Directions for this task
Starting at the line that contains "Resources (65, 416)" and ending at the line that contains "中央社則指 (146, 1615)", the lines below are to be given again exactly, with nothing added.

*** Provided information

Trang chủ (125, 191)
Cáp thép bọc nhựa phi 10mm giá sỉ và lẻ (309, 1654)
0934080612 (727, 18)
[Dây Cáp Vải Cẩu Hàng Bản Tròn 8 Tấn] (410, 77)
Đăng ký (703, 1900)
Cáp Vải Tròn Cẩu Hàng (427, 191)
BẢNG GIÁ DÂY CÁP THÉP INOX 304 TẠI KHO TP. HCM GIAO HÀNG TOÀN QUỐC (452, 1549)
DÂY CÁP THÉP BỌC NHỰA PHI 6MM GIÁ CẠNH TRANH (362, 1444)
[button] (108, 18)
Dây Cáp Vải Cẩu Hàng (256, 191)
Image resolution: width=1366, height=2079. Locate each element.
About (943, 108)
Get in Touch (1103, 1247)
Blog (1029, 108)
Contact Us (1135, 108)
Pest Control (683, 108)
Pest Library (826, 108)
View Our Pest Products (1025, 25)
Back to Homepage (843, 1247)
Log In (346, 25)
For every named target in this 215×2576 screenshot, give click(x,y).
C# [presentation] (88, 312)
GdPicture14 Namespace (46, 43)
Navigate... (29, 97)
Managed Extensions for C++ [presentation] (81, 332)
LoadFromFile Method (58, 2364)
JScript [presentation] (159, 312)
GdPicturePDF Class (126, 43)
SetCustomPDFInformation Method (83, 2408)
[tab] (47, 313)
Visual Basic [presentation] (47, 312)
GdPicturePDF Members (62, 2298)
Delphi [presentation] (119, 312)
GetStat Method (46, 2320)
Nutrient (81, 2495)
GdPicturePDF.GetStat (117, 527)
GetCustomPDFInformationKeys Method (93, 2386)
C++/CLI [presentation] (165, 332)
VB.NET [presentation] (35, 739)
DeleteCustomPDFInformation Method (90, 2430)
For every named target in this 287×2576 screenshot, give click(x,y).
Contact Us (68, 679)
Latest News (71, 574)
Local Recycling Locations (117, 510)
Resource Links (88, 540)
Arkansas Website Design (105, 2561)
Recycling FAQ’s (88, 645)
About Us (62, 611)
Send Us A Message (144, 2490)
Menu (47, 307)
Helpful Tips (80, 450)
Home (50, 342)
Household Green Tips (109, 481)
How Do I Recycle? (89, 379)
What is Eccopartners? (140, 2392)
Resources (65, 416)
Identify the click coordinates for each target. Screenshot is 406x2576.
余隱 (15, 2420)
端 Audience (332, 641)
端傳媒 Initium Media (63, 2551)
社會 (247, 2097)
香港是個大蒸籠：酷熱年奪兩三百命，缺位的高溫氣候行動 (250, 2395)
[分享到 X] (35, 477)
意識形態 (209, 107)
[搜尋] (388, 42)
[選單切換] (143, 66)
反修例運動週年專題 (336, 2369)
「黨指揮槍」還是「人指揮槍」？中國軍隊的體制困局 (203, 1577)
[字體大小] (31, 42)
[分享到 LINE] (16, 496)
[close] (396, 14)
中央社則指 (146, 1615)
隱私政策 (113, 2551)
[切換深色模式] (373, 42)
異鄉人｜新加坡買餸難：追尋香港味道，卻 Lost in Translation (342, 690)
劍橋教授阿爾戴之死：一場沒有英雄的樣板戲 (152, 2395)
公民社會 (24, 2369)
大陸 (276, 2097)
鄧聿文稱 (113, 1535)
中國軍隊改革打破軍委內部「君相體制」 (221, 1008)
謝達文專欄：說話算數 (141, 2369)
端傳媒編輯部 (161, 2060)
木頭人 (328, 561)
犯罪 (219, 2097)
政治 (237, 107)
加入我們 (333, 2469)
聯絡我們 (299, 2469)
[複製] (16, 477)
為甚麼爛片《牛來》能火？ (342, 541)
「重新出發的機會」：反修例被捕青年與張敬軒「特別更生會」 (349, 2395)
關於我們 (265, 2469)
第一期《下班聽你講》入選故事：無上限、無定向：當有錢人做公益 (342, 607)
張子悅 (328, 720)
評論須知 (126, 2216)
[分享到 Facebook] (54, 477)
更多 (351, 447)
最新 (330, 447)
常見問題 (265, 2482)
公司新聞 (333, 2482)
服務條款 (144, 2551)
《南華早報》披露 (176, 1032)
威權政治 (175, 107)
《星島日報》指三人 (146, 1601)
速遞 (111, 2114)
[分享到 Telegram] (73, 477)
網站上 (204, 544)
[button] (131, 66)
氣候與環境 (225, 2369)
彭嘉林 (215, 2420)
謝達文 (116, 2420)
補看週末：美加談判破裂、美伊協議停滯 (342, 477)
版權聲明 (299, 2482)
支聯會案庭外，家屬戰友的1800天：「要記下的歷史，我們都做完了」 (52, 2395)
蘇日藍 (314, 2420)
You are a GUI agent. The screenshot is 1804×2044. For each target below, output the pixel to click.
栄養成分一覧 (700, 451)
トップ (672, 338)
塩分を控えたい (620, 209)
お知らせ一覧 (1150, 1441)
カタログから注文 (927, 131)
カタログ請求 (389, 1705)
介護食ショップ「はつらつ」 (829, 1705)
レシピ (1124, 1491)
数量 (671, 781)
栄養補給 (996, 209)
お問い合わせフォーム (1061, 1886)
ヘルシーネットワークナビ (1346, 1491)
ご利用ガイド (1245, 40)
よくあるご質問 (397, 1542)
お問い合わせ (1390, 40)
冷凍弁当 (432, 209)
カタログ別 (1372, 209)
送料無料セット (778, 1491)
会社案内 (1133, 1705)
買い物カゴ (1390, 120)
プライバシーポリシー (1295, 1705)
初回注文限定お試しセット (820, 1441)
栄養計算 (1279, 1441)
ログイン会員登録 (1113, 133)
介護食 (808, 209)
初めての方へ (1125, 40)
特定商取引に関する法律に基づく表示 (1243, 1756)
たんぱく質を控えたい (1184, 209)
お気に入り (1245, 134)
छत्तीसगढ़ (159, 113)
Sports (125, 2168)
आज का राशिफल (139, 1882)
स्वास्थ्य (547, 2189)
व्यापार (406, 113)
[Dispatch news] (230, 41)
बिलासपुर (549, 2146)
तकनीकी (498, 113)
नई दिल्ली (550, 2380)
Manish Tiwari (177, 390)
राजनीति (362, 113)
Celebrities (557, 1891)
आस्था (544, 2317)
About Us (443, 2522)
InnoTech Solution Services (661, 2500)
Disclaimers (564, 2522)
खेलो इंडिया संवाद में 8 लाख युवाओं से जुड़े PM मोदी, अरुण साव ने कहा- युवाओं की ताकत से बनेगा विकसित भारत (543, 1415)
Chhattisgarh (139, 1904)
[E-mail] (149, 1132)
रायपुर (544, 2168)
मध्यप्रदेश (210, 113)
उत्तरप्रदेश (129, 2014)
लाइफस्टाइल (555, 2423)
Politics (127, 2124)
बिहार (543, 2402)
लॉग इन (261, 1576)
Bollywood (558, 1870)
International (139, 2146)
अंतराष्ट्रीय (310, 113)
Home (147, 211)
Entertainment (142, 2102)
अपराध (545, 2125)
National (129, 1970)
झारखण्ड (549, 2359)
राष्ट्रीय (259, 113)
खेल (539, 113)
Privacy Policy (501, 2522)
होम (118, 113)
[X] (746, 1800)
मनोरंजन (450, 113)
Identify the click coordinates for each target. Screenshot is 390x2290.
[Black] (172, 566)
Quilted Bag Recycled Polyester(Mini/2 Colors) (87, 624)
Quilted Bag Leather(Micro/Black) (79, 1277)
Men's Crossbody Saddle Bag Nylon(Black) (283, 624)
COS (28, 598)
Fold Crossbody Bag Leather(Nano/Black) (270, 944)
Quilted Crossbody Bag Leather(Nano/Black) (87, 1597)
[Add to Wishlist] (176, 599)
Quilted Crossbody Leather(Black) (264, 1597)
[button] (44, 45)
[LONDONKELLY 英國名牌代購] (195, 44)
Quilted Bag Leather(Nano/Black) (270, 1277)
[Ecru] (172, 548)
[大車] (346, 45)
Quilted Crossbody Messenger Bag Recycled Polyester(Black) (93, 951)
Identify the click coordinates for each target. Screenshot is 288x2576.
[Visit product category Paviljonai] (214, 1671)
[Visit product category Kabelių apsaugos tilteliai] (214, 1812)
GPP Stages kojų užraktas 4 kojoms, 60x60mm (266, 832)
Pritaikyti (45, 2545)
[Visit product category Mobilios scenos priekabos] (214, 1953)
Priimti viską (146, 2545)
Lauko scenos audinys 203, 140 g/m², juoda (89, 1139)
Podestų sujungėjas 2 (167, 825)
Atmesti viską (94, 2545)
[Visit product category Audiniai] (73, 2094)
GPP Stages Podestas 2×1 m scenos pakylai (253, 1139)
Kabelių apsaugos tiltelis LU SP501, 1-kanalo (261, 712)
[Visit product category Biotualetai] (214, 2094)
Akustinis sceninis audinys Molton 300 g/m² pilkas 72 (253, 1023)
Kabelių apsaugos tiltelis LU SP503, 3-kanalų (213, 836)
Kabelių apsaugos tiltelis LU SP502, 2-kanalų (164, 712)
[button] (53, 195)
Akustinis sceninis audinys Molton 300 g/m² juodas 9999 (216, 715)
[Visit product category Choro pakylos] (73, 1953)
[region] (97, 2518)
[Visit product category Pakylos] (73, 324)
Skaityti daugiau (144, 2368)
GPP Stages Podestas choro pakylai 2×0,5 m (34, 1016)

******

Written answer
Resources (65, 416)
Identify the click coordinates for each target. Screenshot is 406x2576.
余隱 (15, 2420)
端 Audience (332, 641)
端傳媒 Initium Media (63, 2551)
社會 (247, 2097)
香港是個大蒸籠：酷熱年奪兩三百命，缺位的高溫氣候行動 (250, 2395)
[分享到 X] (35, 477)
意識形態 (209, 107)
[搜尋] (388, 42)
[選單切換] (143, 66)
反修例運動週年專題 (336, 2369)
「黨指揮槍」還是「人指揮槍」？中國軍隊的體制困局 (203, 1577)
[字體大小] (31, 42)
[分享到 LINE] (16, 496)
[close] (396, 14)
中央社則指 (146, 1615)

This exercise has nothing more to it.